L’espèce animale la plus dangereuse a quitté nos campagnes pour vivre en ville. Le plaisir de tuer ne nous a jamais quitté.

Ce jour, les camarades présents écoutent sagement le Président de notre fédération qui termine d’expliquer les raisons de cette assemblée extraordinaire. Ni décision, ni vote ne sont prévus, mais demain, dimanche, c’est le début de l’automne : la chasse et la messe sont ouvertes.

« Notre loisir est aussi une passion ». C’est en ces termes solennels qu’il débute un monologue long mais loin d’être ennuyeux. Il sait parler et trouver les mots qui nous confortent dans notre choix de vie et notre loisir commun. Il prend pour exemple les moines de Saint Gildas qui, au Moyen-Âge, se réveillaient au son du cor pour partir chasser et tuer du vivant. Un signe de croix sur leur poitrine en sueur et la lame du couteau tranche la gorge de l’animal. Une fusion quasi spirituelle. « Si la Révolution a supprimé ce privilège, la tradition a su reprendre ses droits », dit-il. Depuis, nous avons obtenu de participer « à la mise en valeur du patrimoine cynégétique ». Nous sommes devenus les principaux acteurs pour la protection et la gestion de la faune sauvage. Il poursuit par la lecture de notre charte de bonne conduite que nous reprenons tous en chœur comme une profession de foi : « les écolos c’est nous … ne pas compromettre la viabilité des espèces… ne pas avoir d’effets négatifs sur les… ne pas causer de souffrances inutiles… prendre en compte les différents usagers de la nature etc.»  J’en oublie.Les quelques femmes présentes ne sont pas les plus discrètes. Leurs voix cristallines transforment notre communauté en chorale.

Applaudissements.

Le Président est mon ami. On se connaît depuis l’enfance. Il ne sait pas encore que je vais rendre ma carte. Les bois, les taillis, les friches et les marais étaient des lieux de prédilection pour le braconnage. On bravait  l’interdit comme on croquait dans l’hostie. Mon père, ce passionné, nous a tirés tous les deux dans les broussailles et la boue dès notre plus jeune âge. J’étais, pour mon père, à la fois fille et garçon, l’enfant mâle toujours espéré jamais arrivé. Un regret qu’il a traîné toute sa vie comme le cadavre d’un nuisible. Mais j’étais aussi sa joie et sa lumière toujours volontaire pour une partie de campagne.

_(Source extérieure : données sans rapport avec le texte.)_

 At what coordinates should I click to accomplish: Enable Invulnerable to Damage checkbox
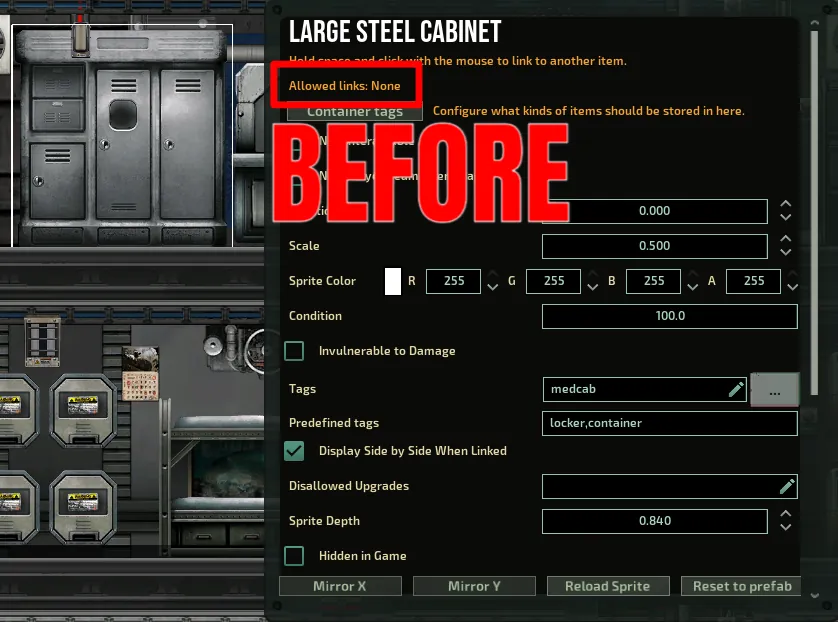pos(294,351)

Nous sommes sept femmes chasseresses au sein de la fédération. Notre minorité, plutôt stable, est tolérée. C’est comme dans l’armée. On s’arrange pour ne plus faire de différence entre les deux sexes. Mais tout n’est pas rose. Si parmi nos camarades il existe des gentlemen, nous devons aussi côtoyer des porcs, des viandards et des cervelles de coq qui pensent « avec leur bite ». J’ose le dire. Parfois notre humour entre filles réduit le mâle à sa plus simple expression.

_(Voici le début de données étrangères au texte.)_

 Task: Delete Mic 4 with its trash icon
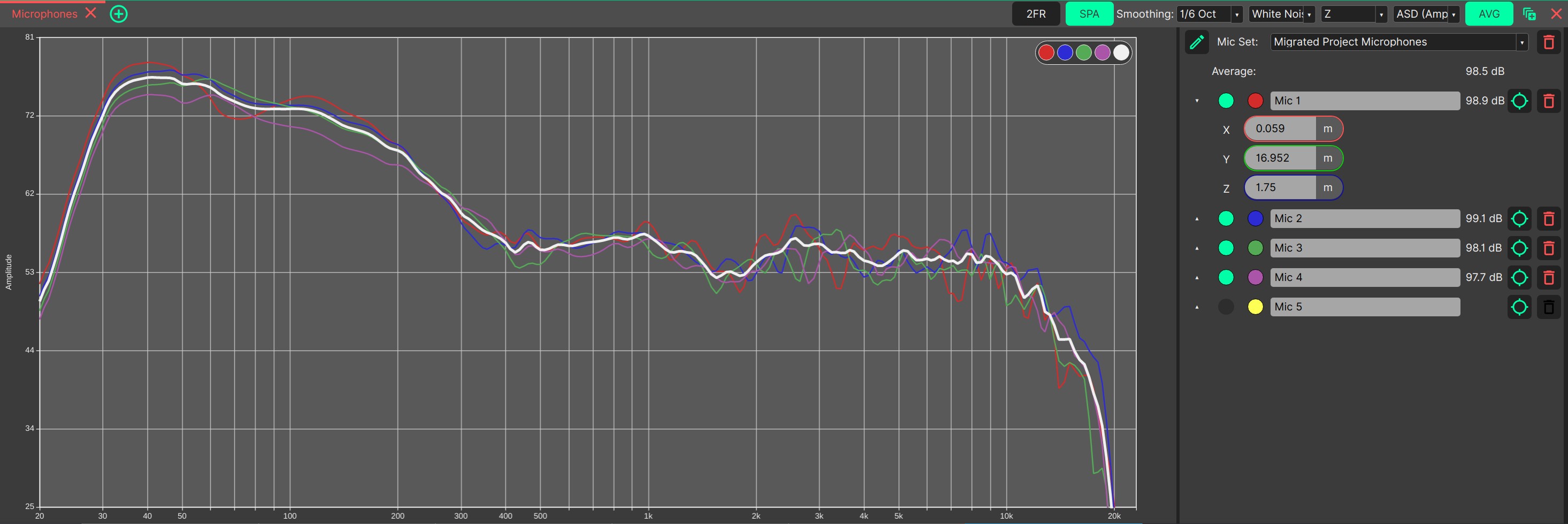[x=1549, y=278]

Passionnée de chasse, responsable au sein de la fédération, et engagée politiquement comme militante locale avec « La République En Marche », je revendique depuis toujours une pensée réformiste. Pas à gauche, ni à droite. Le « cul entre deux chaises » prétendent les frondeurs. Que nenni, la réalité politique est un mouvement continu qui ne peut se réduire à une position, aussi inconfortable soit-elle. Parfois elle dépasse nos convictions personnelles. J’ai dû choisir et décider de ma façon de vivre lorsque  le Conseil d’Etat a validé la chasse à la glu. J’ai vécu cette annonce comme une révélation : plus, toujours plus,  égale trop. Cette pratique consiste à capturer des oiseaux à l’aide de baguettes en bois enduites de glu et dissimulées dans la végétation. Les chasseurs viennent ensuite décoller ceux pris au piège et les nettoyer à l’aide d’un solvant. Certains restent collés et meurent d’épuisement. Les autres sont placés dans des petites cages pour attirer leurs congénères qui seront tirés comme des pipes à la fête foraine. Ce procédé me donne la nausée. Maintenant et après toutes ces années passion, je ne veux plus chasser. Peut-être lassée d’interrompre le vivant, peut-être fatiguée de la mort inutile.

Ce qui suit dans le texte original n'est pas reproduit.